Les chaussons rouges est un conte d’Andersen dans lequel une femme récupère des chaussons de danse auprès du « diable » qui la font danser jusqu’à la mort. À partir de ce conte, les réalisateurs vont utiliser plusieurs métaphores pour les lier au film, Lermontov devient le diable, Page la femme bourgeoise ne pouvant s’empêcher de danser et Craster le mari. Mais Powell et Pressburger ne vont pas seulement faire une métaphore du conte, ils vont également l’habiller. Les décors magnifiques naturels et en studio (les fonds de scènes de studio magnifiquement peints comme dans Le Narcisse noir) vont également jouer un rôle important. Ils vont apporter une imagerie onirique, au fur à mesure, les couleurs vont se ternir petit à petit, pour perdre finalement toute leur saveur. Il est intéressant également de noter que la plupart des scènes dans lesquelles Lermontov apparait, Powell montre via sa mise en scène l’aspiration des couleurs du personnage avec des plans montrant le personnage soit dans l’ombre, soit dans un coin de pièce pourtant rempli de joie ou de vie.

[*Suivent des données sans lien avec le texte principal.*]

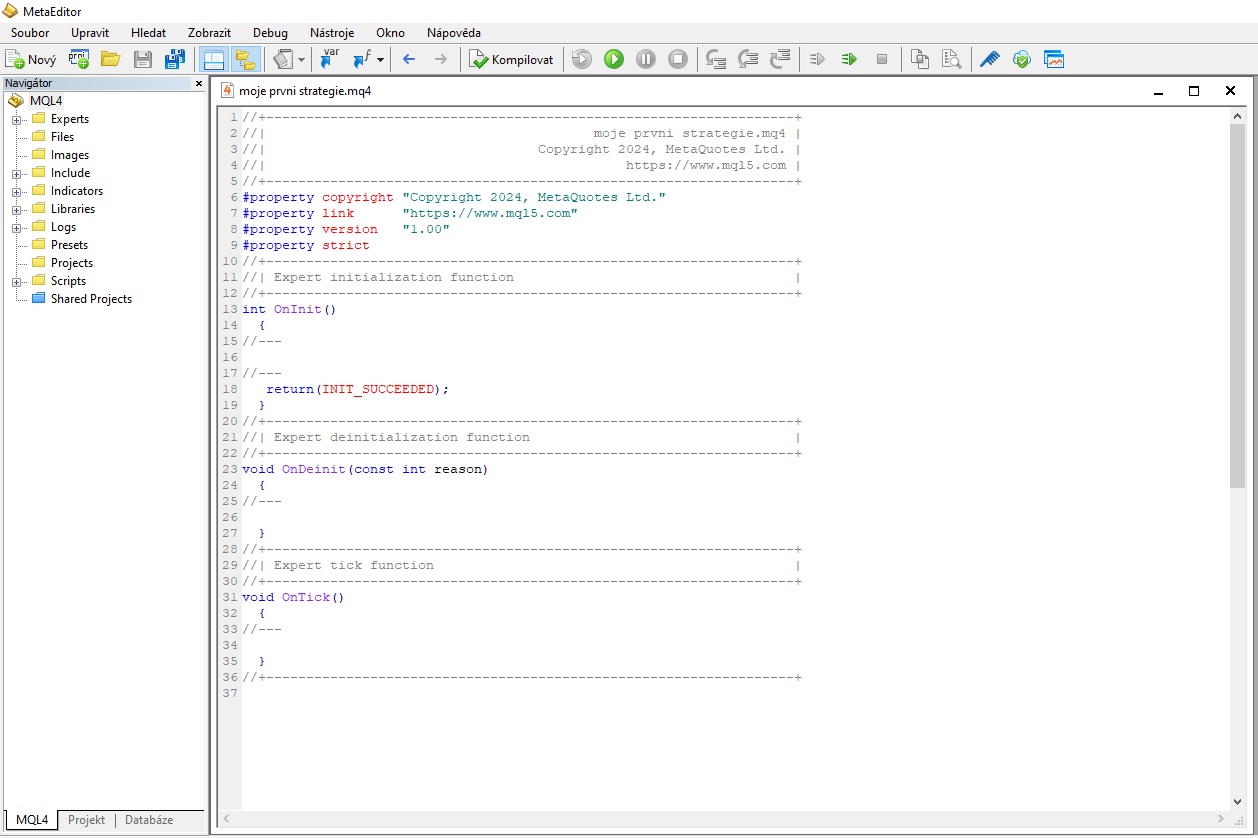Open file using yellow folder toolbar icon
The height and width of the screenshot is (838, 1258).
point(110,59)
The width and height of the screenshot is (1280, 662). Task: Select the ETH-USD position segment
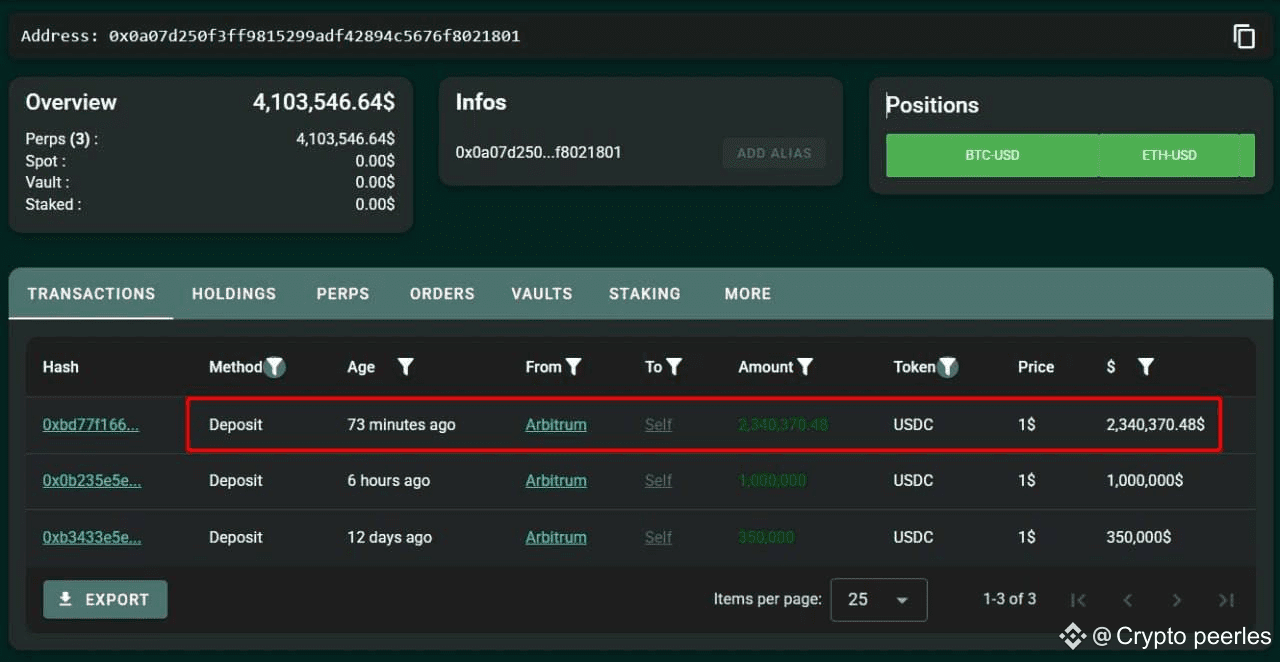pos(1169,155)
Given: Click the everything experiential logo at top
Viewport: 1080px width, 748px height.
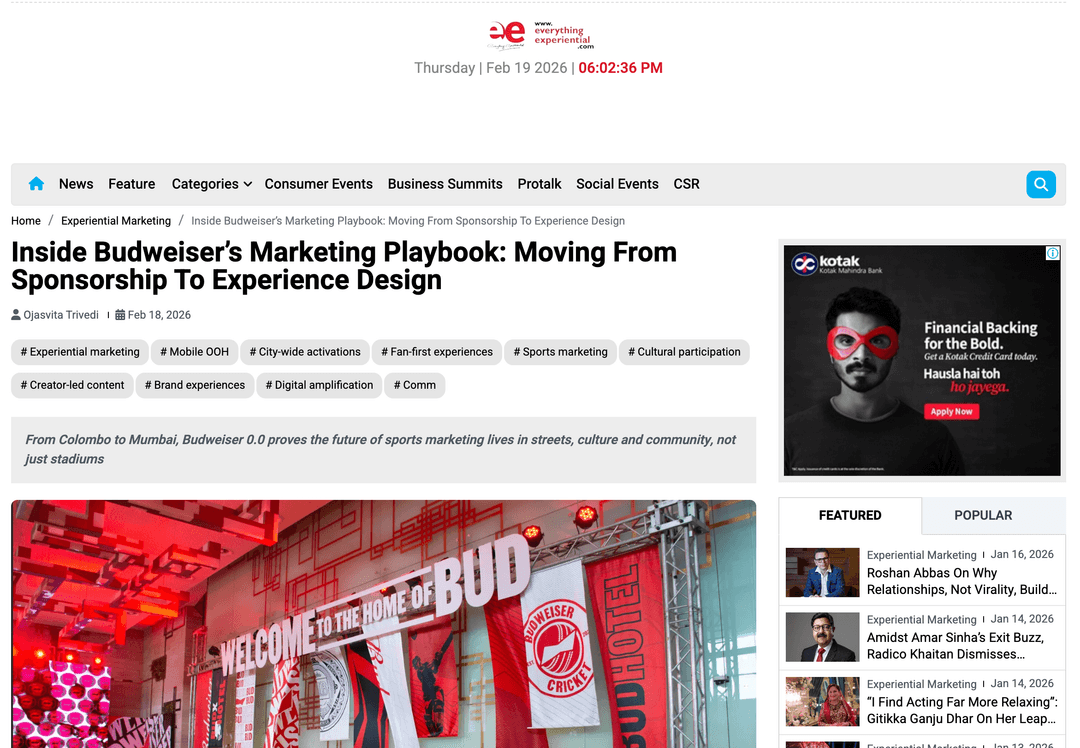Looking at the screenshot, I should [x=540, y=34].
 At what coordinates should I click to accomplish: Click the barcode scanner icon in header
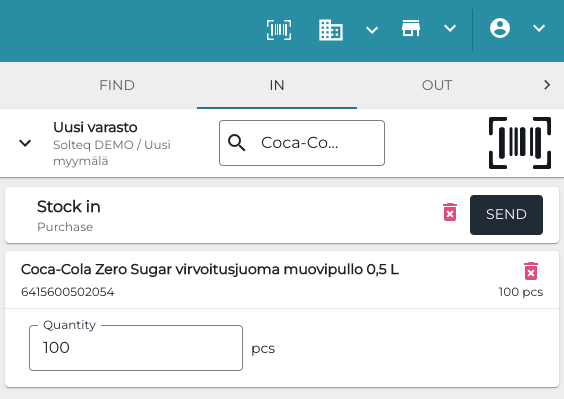(x=279, y=30)
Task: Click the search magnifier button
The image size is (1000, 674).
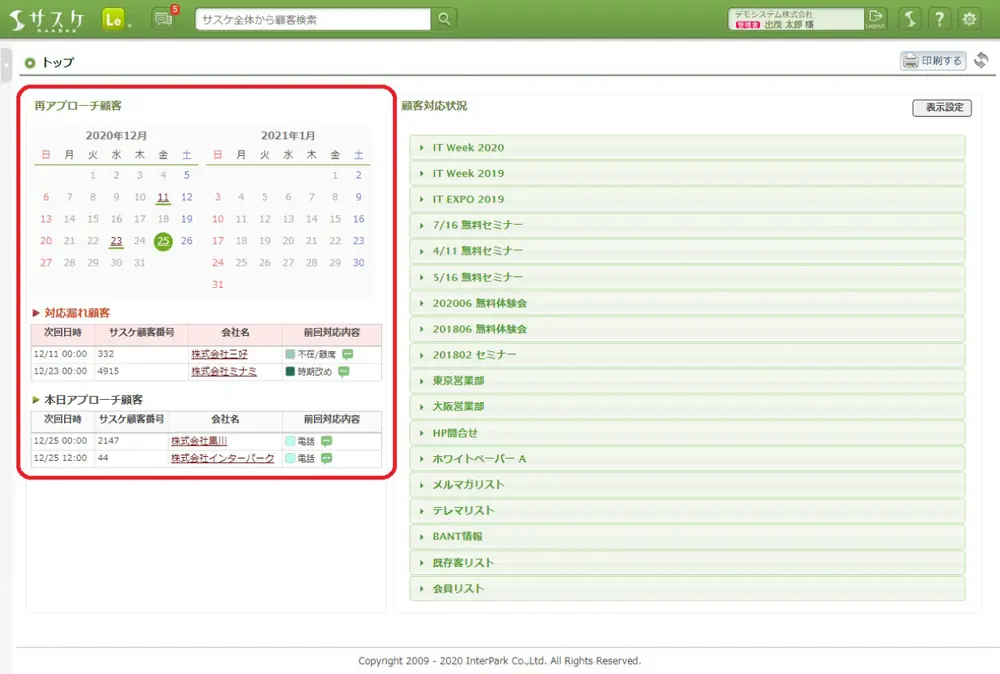Action: tap(444, 19)
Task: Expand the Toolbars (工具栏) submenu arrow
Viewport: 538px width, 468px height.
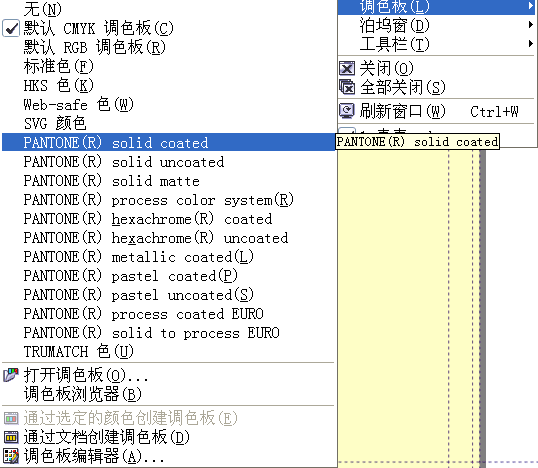Action: pyautogui.click(x=531, y=44)
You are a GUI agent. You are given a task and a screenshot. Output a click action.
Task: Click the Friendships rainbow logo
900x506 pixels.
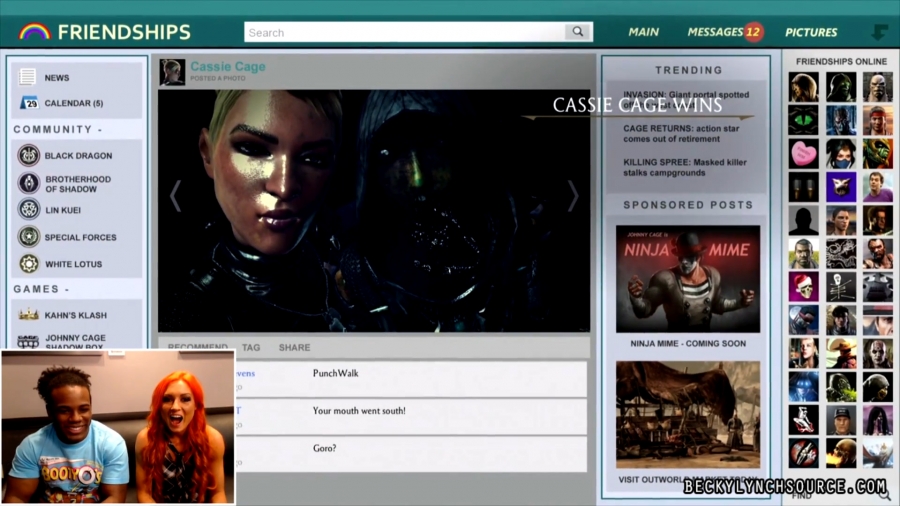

Et c’est là toute la grande force du film, c’est la douceur et en même temps la violence à l’intérieur de cette troupe de danseurs via la mise en scène et les décors.

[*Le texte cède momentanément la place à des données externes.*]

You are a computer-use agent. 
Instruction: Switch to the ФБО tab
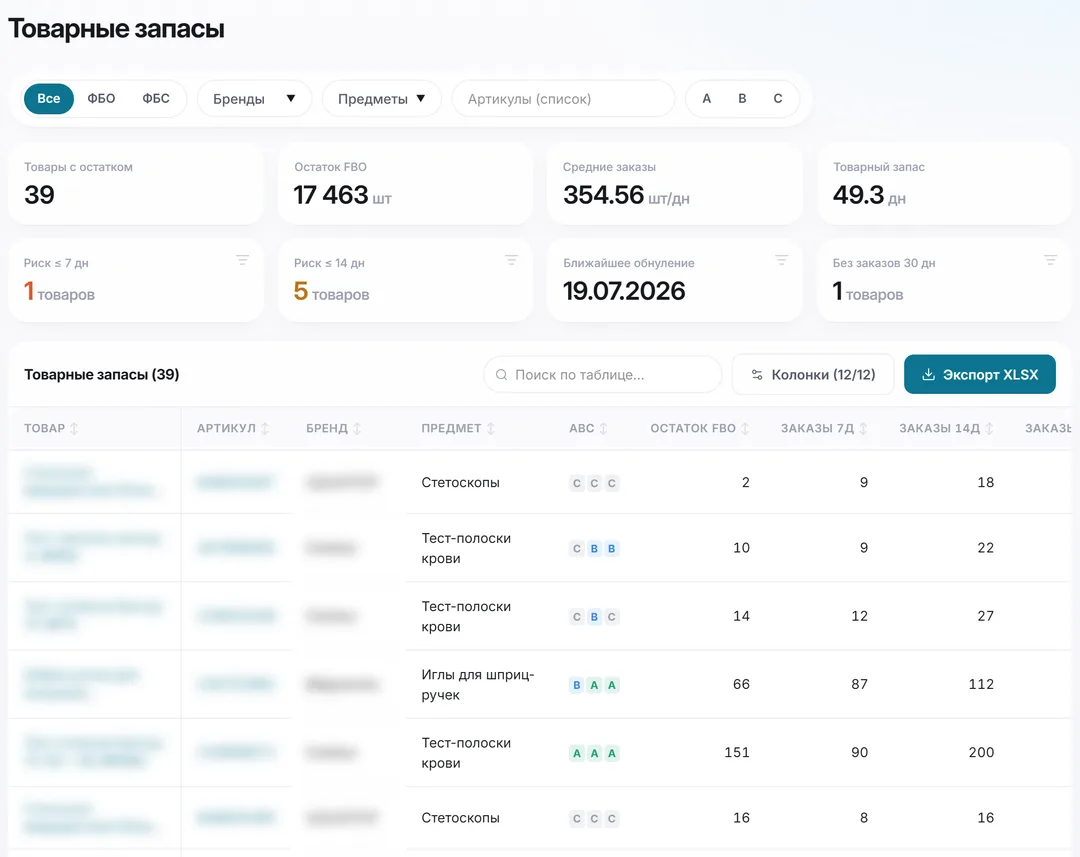(101, 99)
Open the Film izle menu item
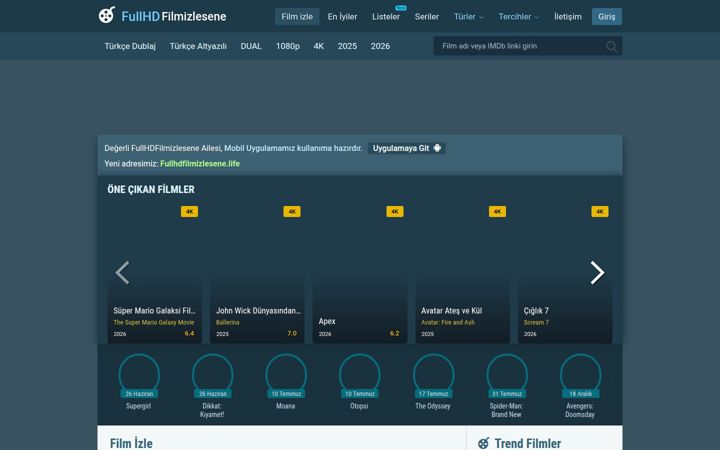The image size is (720, 450). (x=297, y=17)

Certains plans expérimentaux à l’époque (rappelons que nous sommes en 1948) ne vieillissent pas avec les années et cela montre la modernité de ce film et l’avance qu’il a eu sur son temps. Pour conclure, Les chaussons rouges est sûrement un des meilleurs films de danse existant, souvent copié (à l’exemple de Black Swan,Darren Aronofsky,2010) mais rarement égalé, une œuvre parfaite pour découvrir un des plus grands duos de réalisateurs anglais : du grand cinéma tout simplement !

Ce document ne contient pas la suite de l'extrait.